**EXERCISE REQUIREMENTS**:
Going from the top of the data below, give again each line through the one containing "You are a computer-use agent. Viewport: 901px", both ends kept.

**Stored data**:
· · ·
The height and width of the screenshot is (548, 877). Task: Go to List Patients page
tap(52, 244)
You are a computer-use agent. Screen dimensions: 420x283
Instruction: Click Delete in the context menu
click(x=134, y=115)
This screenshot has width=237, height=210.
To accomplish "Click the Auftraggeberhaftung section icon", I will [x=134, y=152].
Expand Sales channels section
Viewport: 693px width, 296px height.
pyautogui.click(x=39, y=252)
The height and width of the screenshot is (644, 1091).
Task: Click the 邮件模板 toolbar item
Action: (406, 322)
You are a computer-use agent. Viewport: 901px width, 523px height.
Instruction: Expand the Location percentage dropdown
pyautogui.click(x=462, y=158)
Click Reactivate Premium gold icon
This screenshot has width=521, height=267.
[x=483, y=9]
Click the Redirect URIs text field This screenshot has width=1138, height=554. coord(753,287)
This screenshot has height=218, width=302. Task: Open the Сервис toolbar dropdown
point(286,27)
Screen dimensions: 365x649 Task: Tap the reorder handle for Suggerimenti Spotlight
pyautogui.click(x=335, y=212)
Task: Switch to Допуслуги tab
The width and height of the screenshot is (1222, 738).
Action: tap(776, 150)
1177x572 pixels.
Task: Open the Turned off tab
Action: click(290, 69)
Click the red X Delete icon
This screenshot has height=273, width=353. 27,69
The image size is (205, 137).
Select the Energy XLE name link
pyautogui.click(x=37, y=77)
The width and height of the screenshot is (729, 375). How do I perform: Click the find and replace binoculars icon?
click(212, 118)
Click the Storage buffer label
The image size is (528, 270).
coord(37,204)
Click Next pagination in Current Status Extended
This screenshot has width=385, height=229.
· · ·
**EXERCISE RESPONSE**:
The height and width of the screenshot is (548, 877). Task: Go to List Patients page
tap(52, 244)
You are a computer-use agent. Screen dimensions: 420x283
Instruction: Click Delete in the context menu
click(x=134, y=115)
This screenshot has width=237, height=210.
To accomplish "Click the Auftraggeberhaftung section icon", I will [x=134, y=152].
Expand Sales channels section
Viewport: 693px width, 296px height.
pyautogui.click(x=39, y=252)
The height and width of the screenshot is (644, 1091).
Task: Click the 邮件模板 toolbar item
Action: (406, 322)
You are a computer-use agent. Viewport: 901px width, 523px height.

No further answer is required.